I’m a Southern Presbyterian

In light of a number of articles lately on a potential split in the PCA and given that some PCA churches have already decided to leave for other denominations, I thought I would like to repost an article I wrote a year ago.

Recently I was talking with others in my denomination about the challenges we face as a denomination. There is much to be proud of as a denomination. There are many, many godly pastors and elders who are leading their flocks and preaching the gospel. Many people are being discipled and growing in grace. Children are being taught the catechism and learning to love the Word. These excellent things.

But there are great challenges that we face as a denomination. Some of the greatest challenges are doctrinal ones. Federal Vision, the New Perspective on Paul, egalitarianism, theistic evolution, the historicity of Adam, and the inerrancy of Scripture are all issues that must be discussed.

As I considered this, a thought came to me. I am a southern Presbyterian. My family are southern Presbyterian back for many, many generations. We go all the way back to Scottish Presbyterians who came to South Carolina in the 1700s. In the 1970s, the PCA was formed when the southern conservatives broke off from the southern liberals. Of course, there was more to it than that, but that’s a good summary of events. Many people from all over the country have been drawn to the PCA because we are serious about upholding orthodoxy.

While I’m not suggesting that anyone leave, I had a thought about the PCA and those who wish it were different. For those who wish the PCA were more liberal or more progressive on any number of issues, there are denominations that already are that way. For those who wish the PCA would adopt Federal vision teachings, there is a denomination that already does that. For those who wish the PCA would be more strict, there are denominations that would suit too.

But what else is there for a southern Presbyterian? Where can I go? This is my denomination.

6 thoughts on “I’m a Southern Presbyterian

  1. Eileen says:

    This seems to be an everlasting issue in the church, and I don’t think there is any easy one-size-fits-all answer. When your church or denomination changes enough that your conscience is grieved, then do you stay and contend or do you depart and affiliate elsewhere or establish a new entity with others who are like-minded?

    I think that the formation of the PCA is a good argument for leaving and reforming while the conservative transformation among Southern Baptists is an argument for staying and contending. But many would disagrees with me on that…

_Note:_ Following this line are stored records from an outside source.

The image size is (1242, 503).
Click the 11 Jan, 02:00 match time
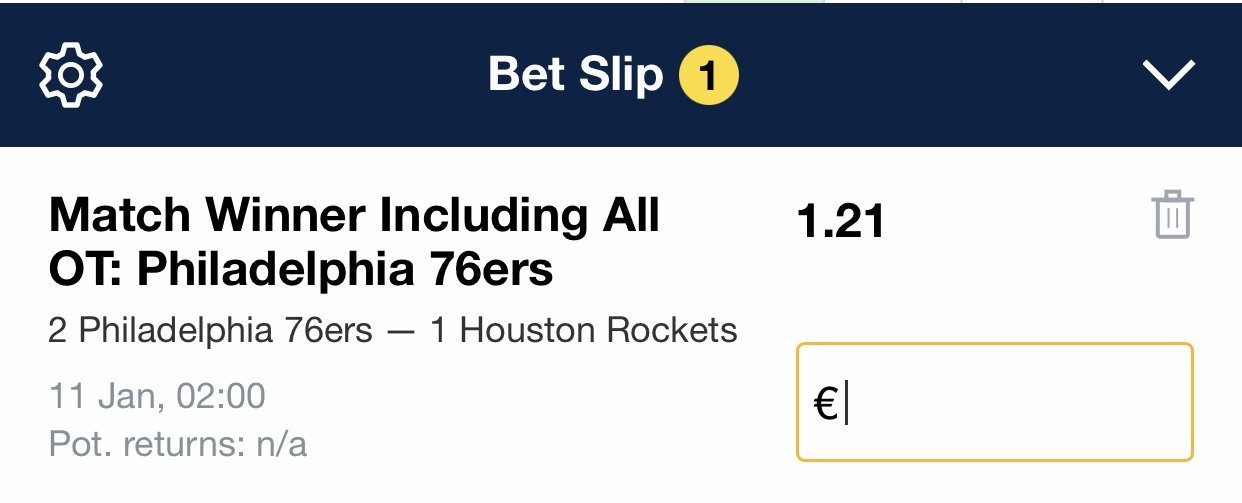click(x=157, y=397)
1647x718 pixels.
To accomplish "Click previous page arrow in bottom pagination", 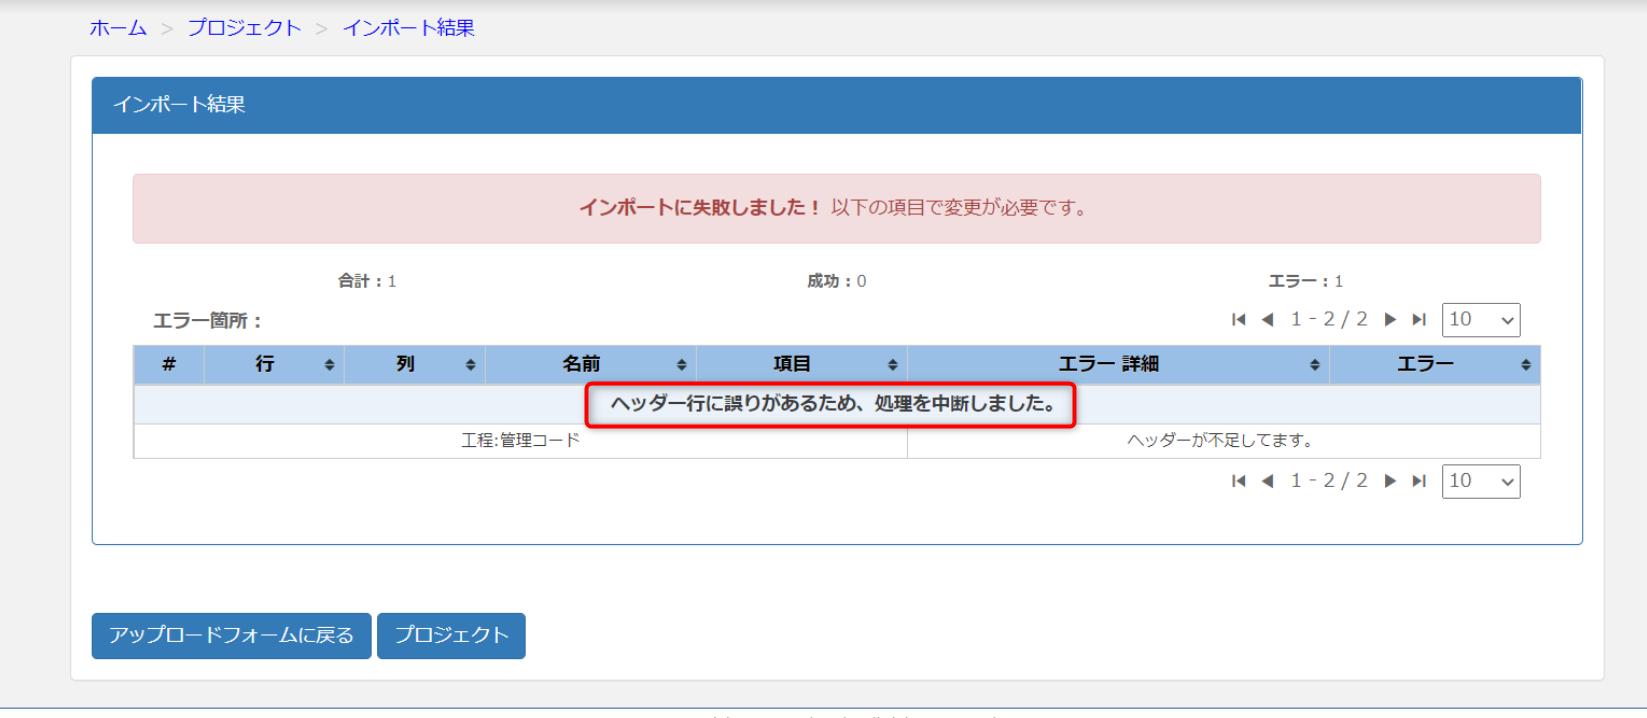I will point(1268,481).
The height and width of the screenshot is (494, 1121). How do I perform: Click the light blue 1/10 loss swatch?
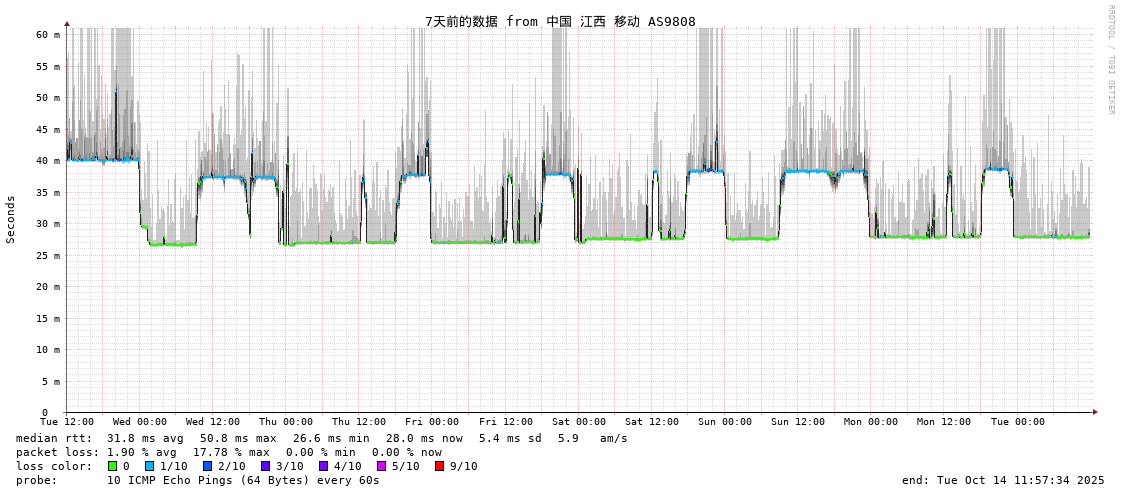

    What is the ground for unity in the church? Where is that unity manifested and how is it manifested? Those are some questions that occur to me and which seem to be at the heart of the issues facing the PCA as a denomination as well as other churches and denominations which have unity issues.

    It seems to me that in the PCA (and I’m not PCA, full disclosure) my understanding is that there is an agreement to be bound together by confessing the truth of and pledging fidelity to certain standards as well as certain procedures. So it seems right that when one’s convictions change or one has questions with respect to those standards/procedures or how strictly those standards/procedures should be applied, then I think that the individual should depart peaceably rather than create discord among the others. The other honorable alternatives, it seems to me, are either to to bring those changes of conviction to the attention of those in authority so that they can be properly evaluated or to propose changes either to the standards/procedures or the level of fidelity required to the standards/procedures.


    • Rachel Miller says:

      Ah, Zach~

      I have great respect for the LCMS, and having been through confirmation class with the other 8th graders at Trinity-Messiah, I could probably pass confirmation. But I am a Presbyterian to the very core of my being. 🙂


  2. Anne Turner says:

    If you are in a town where your church does not influence your children so that they will grow up with correct doctrine, you could look for a different church. At a certain point leaving does become inevitable. However, with your grasp of doctrine and ability to express it concisely, I encourage you to get involved on the national level with the PCA. It’s worth fighting for.


  3. Mark Grasso says:

    The only problem with your post is that by switching from old school to new school in regards to loose subscription, the PCA ceased being a southern presbyterian denomination, at least doctrinally. How did the new school approach to subscription work out for the PCUSA?